По сути, это означает крах всех прежних планов урегулирования конфликта, выдвигаемых с самых разных сторон. Все они, в той или иной форме, предлагали пути создания федерации. Однако, как представляется, ни один из этих планов не смог вполне учесть уникальную сущность приднестровского противостояния, не позволяющую использовать при его решении опыт, связанный с другими «сецессионистскими» конфликтами.
* * *
Уникальность этого конфликта состоит в первую очередь в том, что он не является межнациональным, межэтническим. Он организован по совершенно иному принципу.
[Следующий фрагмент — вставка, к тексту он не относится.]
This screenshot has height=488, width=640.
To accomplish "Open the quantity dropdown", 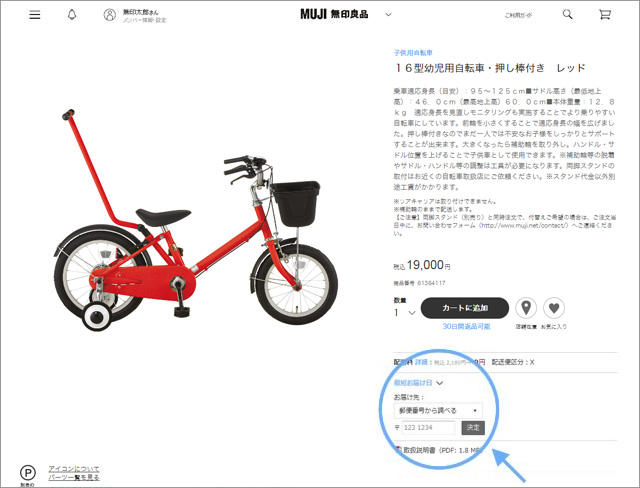I will click(x=404, y=313).
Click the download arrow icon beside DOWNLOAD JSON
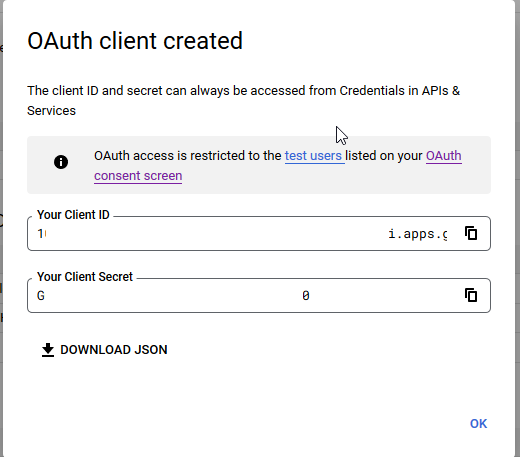Image resolution: width=520 pixels, height=457 pixels. click(x=48, y=350)
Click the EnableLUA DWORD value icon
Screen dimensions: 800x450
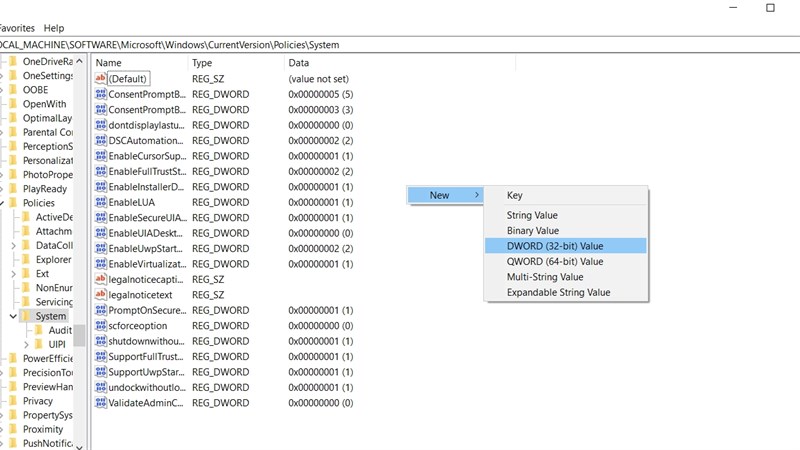pyautogui.click(x=100, y=202)
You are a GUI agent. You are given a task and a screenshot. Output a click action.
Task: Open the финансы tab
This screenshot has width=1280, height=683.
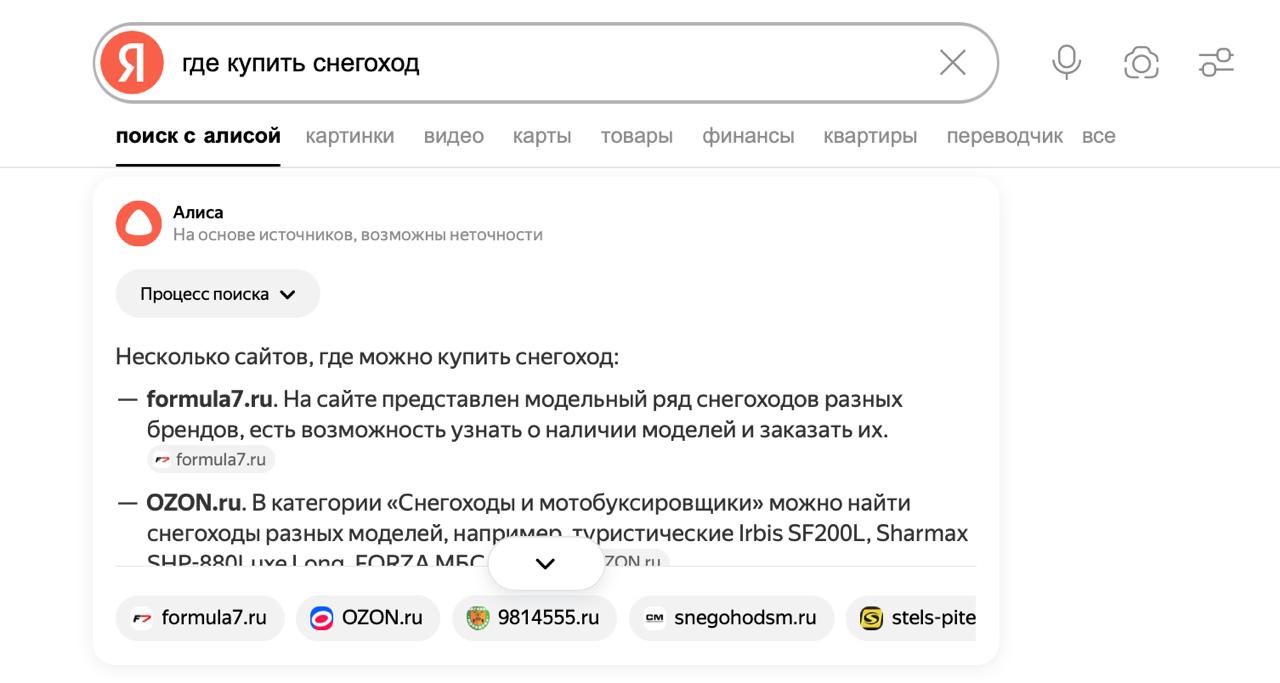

Характер конфликта традиционно описывают как противостояние русскоязычного региона с националистической Молдовой. Однако граница между ПМР и Молдовой – это не граница между русскоязычным и румыноязычным населением. Треть населения Приднестровья – молдаване по национальности, и русского населения там не больше. Крупное русскоязычное меньшинство (по разным подсчётам составляющее от четверти до трети всех граждан) живёт и в самой Молдове и ни в коей мере не является приднестровской «пятой колонной». Русские и русскоязычные в Молдове не чувствуют своей причастности к Приднестровью, а очень многие даже не симпатизируют ему, о чём свидетельствуют соцопросы. Приднестровские молдаване же проявляют себя такими же убеждёнными сторонниками государственности ПМР, как и две другие трети её населения (русские и украинцы). Все три языка — молдавский (румынский), русский и украинский — являются в ней государственными. Глава Союза молдаван Приднестровья Валериан Тулгара говорит, что считает ПМР «самостоятельным, самодостаточным и независимым государством»: «Молдаване в Приднестровье нуждаются только в признании государственности ПМР».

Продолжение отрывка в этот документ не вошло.